_THE TASK_:
Collect every line below that contains the word "computer".

Pixel coordinate grounding data
------

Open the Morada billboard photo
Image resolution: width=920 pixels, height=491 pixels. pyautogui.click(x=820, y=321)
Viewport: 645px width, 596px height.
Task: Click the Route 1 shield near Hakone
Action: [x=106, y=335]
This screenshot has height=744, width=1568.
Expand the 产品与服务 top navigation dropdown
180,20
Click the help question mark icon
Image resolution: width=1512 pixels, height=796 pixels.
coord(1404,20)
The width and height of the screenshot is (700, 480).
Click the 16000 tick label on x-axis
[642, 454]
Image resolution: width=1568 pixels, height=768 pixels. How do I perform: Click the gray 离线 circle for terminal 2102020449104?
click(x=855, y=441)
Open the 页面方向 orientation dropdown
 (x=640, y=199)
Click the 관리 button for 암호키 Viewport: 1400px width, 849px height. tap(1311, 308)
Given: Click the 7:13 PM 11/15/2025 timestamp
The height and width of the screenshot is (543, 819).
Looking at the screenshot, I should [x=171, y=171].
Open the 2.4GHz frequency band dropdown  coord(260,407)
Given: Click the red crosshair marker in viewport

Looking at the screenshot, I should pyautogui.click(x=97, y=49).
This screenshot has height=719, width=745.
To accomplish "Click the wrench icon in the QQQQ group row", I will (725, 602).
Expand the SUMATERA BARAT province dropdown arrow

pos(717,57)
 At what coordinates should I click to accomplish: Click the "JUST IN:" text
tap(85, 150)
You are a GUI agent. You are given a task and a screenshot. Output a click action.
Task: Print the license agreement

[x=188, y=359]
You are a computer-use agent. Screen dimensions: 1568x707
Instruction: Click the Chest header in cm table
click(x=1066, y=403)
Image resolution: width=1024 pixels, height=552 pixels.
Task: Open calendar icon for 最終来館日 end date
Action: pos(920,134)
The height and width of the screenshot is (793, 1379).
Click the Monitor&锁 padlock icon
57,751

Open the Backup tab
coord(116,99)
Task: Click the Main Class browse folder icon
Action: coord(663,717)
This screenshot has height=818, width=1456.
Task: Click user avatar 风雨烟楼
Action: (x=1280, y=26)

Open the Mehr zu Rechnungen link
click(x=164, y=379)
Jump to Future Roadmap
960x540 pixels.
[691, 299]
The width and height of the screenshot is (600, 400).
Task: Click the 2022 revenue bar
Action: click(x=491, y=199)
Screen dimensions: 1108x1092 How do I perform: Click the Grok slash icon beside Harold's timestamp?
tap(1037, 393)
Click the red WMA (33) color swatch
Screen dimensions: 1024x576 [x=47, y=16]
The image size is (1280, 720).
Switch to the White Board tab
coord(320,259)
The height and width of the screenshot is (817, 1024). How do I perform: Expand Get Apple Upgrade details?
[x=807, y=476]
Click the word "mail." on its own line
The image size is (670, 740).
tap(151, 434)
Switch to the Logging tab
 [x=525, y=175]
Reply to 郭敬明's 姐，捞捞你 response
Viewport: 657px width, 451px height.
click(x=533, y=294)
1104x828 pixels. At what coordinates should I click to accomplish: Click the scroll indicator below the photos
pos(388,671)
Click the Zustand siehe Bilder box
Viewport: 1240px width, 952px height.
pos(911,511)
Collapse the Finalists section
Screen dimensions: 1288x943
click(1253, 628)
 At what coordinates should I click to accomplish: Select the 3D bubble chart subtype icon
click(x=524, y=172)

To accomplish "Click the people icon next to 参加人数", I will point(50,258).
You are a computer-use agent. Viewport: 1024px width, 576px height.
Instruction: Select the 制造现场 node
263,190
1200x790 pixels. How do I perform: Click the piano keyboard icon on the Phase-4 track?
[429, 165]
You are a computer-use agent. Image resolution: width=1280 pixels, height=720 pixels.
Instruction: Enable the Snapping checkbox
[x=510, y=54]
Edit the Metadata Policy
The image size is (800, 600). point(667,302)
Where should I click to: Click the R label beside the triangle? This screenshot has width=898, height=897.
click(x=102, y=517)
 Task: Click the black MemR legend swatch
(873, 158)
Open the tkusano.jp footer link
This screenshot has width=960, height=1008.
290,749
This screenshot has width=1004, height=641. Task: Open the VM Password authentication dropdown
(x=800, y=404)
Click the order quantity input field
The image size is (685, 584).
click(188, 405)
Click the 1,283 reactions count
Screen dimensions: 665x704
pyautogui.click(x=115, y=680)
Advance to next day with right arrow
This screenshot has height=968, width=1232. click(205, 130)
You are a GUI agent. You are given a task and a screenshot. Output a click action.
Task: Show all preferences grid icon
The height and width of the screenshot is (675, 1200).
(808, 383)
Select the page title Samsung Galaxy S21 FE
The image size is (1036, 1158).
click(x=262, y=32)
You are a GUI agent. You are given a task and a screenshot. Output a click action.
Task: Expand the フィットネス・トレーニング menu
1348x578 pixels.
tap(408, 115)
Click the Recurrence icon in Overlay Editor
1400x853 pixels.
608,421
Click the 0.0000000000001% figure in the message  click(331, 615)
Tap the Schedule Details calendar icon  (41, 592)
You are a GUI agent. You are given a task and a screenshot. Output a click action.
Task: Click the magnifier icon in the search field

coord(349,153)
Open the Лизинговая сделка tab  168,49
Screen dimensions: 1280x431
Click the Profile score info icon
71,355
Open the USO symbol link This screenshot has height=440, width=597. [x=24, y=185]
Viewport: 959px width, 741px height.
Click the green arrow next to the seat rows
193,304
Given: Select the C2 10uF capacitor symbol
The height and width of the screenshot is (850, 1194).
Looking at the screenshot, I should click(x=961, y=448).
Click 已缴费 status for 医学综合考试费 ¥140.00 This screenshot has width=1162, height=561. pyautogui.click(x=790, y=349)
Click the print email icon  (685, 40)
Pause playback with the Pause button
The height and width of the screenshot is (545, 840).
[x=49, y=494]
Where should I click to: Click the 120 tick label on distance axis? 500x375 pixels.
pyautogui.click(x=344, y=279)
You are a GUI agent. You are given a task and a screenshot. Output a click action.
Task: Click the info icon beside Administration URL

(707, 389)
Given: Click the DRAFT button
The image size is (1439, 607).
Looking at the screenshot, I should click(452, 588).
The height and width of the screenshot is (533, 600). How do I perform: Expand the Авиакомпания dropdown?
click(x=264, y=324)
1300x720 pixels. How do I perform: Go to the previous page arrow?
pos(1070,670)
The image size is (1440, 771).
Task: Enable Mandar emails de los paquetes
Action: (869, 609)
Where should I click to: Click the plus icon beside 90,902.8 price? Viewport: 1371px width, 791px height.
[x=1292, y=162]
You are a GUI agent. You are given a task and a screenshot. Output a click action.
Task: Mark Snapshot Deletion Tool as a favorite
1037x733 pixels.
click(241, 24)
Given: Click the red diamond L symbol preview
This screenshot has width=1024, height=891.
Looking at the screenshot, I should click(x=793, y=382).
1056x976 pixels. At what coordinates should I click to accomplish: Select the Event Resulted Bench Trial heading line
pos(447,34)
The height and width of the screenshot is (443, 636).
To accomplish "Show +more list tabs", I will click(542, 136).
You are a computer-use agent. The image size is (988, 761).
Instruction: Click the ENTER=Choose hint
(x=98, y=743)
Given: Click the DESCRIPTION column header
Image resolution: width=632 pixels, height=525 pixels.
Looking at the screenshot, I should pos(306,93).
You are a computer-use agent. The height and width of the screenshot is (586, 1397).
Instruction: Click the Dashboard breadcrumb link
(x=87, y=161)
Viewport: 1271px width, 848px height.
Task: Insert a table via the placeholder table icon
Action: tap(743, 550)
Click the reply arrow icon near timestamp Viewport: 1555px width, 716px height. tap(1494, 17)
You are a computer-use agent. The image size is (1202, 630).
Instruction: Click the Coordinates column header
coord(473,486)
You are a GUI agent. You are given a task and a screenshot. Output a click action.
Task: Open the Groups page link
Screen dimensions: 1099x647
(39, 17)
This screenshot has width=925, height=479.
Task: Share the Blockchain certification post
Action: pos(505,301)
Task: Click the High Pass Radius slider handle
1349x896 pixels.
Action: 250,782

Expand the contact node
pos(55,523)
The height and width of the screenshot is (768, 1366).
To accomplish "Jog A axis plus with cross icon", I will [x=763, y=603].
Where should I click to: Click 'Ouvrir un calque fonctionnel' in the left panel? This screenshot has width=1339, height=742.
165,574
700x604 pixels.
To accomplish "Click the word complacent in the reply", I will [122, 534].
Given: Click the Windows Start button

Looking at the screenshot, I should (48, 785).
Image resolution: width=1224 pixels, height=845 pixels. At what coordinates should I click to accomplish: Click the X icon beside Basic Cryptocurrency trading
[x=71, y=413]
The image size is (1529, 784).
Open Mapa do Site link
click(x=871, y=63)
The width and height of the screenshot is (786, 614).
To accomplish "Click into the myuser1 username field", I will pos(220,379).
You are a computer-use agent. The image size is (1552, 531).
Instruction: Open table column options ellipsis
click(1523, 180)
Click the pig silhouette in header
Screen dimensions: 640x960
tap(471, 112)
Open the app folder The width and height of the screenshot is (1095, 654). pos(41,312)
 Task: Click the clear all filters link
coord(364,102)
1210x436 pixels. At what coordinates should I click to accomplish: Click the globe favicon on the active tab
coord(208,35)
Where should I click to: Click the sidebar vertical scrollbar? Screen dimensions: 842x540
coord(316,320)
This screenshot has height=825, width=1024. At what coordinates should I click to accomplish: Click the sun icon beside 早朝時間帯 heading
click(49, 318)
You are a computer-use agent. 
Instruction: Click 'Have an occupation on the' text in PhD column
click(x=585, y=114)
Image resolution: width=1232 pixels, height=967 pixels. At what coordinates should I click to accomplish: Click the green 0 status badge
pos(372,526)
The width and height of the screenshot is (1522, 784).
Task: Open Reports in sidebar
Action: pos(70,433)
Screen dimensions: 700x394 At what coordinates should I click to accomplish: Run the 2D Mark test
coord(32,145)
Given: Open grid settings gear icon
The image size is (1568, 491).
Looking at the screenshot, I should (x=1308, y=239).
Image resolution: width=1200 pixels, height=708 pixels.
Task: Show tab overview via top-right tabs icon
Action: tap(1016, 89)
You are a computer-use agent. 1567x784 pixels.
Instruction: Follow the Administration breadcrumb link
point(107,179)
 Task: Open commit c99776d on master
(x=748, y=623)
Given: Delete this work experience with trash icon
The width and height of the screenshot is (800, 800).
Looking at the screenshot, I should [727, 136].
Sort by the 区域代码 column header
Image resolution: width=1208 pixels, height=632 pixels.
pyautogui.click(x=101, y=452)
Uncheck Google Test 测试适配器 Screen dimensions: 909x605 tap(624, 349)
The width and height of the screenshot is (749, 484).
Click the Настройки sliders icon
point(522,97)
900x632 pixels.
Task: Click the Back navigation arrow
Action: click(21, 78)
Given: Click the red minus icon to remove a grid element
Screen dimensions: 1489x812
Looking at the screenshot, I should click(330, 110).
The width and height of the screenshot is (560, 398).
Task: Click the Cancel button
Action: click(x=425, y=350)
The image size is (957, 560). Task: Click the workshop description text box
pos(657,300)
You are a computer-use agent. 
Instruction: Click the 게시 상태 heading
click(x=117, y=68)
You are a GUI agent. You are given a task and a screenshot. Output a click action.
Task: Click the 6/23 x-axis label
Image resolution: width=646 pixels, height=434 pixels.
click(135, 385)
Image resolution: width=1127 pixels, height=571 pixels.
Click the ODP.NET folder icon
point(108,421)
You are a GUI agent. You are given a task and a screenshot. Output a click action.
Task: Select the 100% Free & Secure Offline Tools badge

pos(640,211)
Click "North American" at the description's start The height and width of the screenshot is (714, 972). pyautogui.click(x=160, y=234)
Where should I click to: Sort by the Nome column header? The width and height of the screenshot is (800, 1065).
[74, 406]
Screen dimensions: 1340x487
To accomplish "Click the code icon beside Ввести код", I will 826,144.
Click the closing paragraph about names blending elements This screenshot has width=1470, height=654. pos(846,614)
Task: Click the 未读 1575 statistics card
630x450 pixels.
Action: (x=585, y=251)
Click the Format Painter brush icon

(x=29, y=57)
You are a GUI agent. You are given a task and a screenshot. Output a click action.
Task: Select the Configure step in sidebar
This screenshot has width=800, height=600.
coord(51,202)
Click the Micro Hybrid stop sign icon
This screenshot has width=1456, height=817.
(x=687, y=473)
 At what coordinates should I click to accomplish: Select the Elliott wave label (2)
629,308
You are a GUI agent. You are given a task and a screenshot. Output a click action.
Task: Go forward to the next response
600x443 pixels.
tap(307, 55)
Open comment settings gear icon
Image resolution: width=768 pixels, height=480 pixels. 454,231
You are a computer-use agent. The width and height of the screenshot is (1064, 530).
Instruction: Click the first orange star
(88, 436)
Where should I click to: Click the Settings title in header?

------

_RESULT_:
You are a computer-use agent. Screen dimensions: 1568x707
You are a computer-use agent. Viewport: 1024px width, 576px height.
You are a computer-use agent. Image resolution: width=1280 pixels, height=720 pixels.
You are a computer-use agent. The image size is (988, 761).
You are a computer-use agent. The height and width of the screenshot is (586, 1397).
You are a computer-use agent. The image size is (1202, 630).
You are a computer-use agent. The image size is (1552, 531).
You are a computer-use agent. 
You are a computer-use agent. 1567x784 pixels.
You are a computer-use agent. 
You are a computer-use agent. The width and height of the screenshot is (1064, 530).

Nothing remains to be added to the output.